We have further shown how random Riemannian metrics lead to more informative statistical analyses in learned representations. This implies that machine learning methods can become more capable and expressive without requiring further data or becoming more complex. By merely leveraging the geometric information hidden within existing models we can make models better but also more interpretable.
The NoTape project brought forward the idea of random Riemannian metrics in machine learning. This is a new view in machine learning that gives geometry a more prominent role. This view has allowed us to develop models that surpass state-of-the-art in terms of expressiveness without increasing model complexity. The view therefore also limits the ever-present risk of overfitting, which we have shown several times.

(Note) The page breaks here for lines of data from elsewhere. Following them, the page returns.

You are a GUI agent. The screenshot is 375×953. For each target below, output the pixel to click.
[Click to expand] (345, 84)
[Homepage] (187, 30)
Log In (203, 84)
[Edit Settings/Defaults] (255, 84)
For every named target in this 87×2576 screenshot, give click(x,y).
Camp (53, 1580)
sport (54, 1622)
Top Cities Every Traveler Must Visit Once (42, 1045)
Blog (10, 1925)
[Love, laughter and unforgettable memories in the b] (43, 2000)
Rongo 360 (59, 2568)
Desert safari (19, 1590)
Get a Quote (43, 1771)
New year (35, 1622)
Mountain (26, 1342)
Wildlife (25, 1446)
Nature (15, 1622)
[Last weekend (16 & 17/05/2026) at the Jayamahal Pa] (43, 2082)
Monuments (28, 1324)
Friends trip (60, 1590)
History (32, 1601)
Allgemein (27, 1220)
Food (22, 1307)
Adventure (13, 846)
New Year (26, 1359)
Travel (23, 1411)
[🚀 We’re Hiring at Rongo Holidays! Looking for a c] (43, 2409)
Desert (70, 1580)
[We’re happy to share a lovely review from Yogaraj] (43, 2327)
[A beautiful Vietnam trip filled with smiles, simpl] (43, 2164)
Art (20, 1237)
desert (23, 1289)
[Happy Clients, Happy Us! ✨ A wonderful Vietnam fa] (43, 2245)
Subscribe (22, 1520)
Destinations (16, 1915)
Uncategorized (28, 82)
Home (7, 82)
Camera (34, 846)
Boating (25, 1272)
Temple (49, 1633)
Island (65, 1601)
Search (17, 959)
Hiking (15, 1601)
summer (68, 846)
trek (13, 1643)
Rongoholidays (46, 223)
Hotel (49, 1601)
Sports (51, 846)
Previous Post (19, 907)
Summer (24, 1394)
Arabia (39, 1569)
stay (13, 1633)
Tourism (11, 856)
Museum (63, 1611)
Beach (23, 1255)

The developed random geometries have been shown to have exciting applications. We have, for example, shown that representations of proteins learned in the popular variational autoencoding framework contain rich biological information that is only revealed when the representation is viewed geometrically. In particular, information regarding protein evolution becomes accessible, when the learned representation is endowed with its natural geometric structure (Nature Communications). Such findings are of paramount importance in knowledge discovery using machine learning. We have also shown that learned random Riemannian geometric representations are excellent building blocks for systems of robot control. We have shown that the associated geodesics work very well as motion skills, and can easily be adapted to e.g. avoid dynamic obstacles (R:SS Best student paper).

To make the developed theory practically useful, we have released the associated key building blocks available as open source software in the StochMan python library.
A learned representation of the beta-lactamase protein family alognside Riemannian shortest paths.